- **EXERCISE PROMPT**: Revise the rows below so that "thumbnail" becomes "preview image" and everything else stays the same. Omit the pictures from your answer.

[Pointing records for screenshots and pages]

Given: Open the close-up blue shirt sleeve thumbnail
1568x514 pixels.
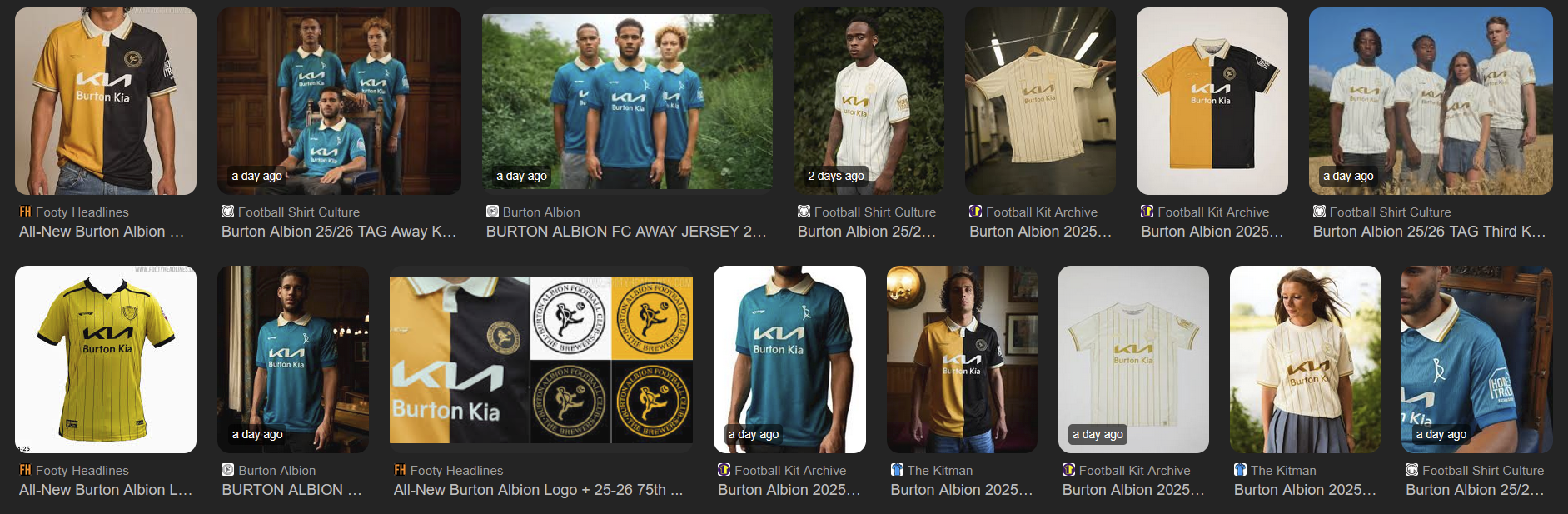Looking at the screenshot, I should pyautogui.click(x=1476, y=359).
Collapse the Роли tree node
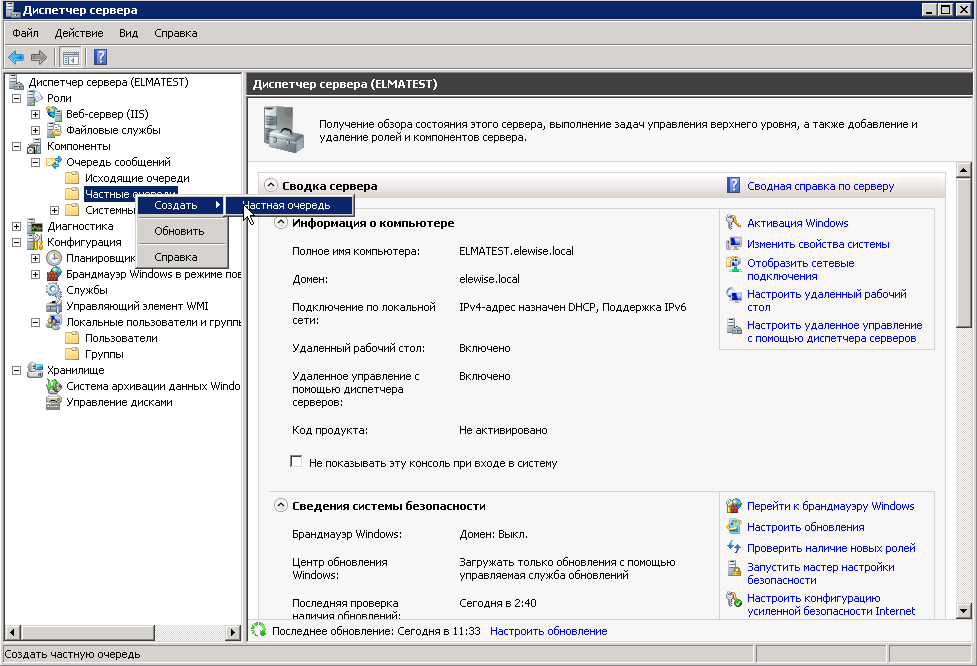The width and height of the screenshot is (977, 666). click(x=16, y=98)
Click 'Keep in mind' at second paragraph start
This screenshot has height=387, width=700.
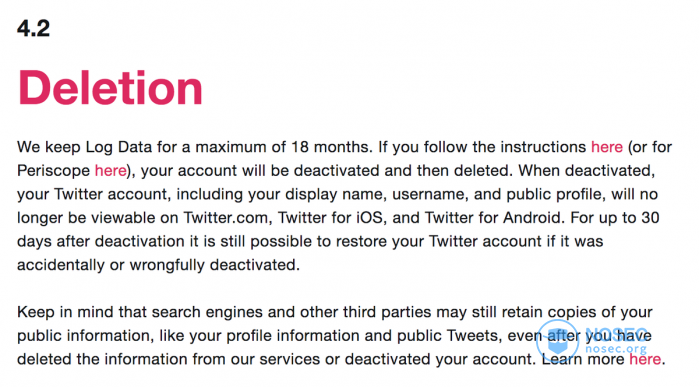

- **TASK OUTPUT**:
Given: Open the close-up blue shirt sleeve preview image
1568x514 pixels.
Looking at the screenshot, I should pyautogui.click(x=1476, y=359).
Collapse the Роли tree node
The width and height of the screenshot is (977, 666). click(x=16, y=98)
Click 'Keep in mind' at second paragraph start
This screenshot has height=387, width=700.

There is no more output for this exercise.